#### The problem
Locate and copy each line in the data that contains the word "computer".

#### Provided information
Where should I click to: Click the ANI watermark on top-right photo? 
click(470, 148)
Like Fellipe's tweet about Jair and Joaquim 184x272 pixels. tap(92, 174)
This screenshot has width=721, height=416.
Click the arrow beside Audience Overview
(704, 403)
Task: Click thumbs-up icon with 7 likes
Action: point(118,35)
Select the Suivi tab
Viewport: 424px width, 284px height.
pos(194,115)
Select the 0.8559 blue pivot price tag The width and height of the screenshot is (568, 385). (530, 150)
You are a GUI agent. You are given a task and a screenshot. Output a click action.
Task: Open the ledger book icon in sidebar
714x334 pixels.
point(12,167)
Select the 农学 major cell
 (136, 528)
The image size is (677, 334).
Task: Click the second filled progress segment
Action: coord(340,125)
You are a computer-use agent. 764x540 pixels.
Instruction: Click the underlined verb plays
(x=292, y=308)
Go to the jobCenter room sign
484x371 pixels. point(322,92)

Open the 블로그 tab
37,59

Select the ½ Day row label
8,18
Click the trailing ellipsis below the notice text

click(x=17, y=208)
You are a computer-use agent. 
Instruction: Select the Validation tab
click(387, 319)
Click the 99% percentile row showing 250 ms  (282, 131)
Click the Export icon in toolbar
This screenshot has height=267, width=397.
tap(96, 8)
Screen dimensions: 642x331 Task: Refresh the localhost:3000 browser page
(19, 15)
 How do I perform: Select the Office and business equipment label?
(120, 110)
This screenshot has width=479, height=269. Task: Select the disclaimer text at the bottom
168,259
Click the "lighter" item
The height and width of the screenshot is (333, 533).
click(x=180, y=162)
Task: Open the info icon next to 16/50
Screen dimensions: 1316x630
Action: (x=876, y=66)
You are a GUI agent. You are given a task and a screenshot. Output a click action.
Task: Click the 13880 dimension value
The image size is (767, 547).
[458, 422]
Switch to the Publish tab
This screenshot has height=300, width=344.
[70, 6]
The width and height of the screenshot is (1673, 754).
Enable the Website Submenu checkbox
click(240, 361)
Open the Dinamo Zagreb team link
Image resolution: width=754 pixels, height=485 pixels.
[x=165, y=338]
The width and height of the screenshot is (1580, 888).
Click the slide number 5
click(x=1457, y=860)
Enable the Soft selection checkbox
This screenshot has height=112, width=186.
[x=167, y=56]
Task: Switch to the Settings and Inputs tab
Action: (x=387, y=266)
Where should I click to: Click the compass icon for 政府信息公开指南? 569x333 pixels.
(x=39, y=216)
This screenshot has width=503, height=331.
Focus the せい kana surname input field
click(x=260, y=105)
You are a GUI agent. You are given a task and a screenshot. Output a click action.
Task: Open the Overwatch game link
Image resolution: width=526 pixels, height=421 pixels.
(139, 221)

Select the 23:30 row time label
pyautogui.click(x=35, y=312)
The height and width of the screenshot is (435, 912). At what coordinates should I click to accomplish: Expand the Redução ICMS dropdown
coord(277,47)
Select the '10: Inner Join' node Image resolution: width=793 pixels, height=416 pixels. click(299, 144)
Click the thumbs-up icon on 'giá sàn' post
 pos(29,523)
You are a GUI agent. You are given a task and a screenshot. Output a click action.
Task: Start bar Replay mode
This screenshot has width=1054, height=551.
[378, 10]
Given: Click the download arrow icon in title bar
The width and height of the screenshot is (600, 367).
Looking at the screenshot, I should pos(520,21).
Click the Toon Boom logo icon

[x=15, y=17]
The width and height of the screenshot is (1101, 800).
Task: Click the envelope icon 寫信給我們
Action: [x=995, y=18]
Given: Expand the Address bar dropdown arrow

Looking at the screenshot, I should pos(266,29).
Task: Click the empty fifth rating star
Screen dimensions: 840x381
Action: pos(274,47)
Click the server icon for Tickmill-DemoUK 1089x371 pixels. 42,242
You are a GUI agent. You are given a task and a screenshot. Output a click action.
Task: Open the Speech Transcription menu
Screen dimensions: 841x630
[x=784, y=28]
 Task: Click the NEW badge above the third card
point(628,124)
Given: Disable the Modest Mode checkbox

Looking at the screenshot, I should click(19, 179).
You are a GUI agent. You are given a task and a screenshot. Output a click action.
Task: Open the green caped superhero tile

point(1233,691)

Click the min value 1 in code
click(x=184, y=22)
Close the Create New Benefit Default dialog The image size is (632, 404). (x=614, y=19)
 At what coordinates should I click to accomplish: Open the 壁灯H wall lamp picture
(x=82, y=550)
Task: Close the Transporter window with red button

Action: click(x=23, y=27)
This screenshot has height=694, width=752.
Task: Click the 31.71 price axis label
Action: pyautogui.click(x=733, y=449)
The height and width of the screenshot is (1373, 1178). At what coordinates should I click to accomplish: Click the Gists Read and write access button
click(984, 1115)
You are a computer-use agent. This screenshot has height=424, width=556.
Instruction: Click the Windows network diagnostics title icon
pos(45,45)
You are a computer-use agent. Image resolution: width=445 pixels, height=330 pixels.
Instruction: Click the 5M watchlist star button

#### Written answer
You are a computer-use agent. 764x540 pixels.
You are a computer-use agent. 
You are a computer-use agent. This screenshot has height=424, width=556.
You are a computer-use agent. Image resolution: width=445 pixels, height=330 pixels.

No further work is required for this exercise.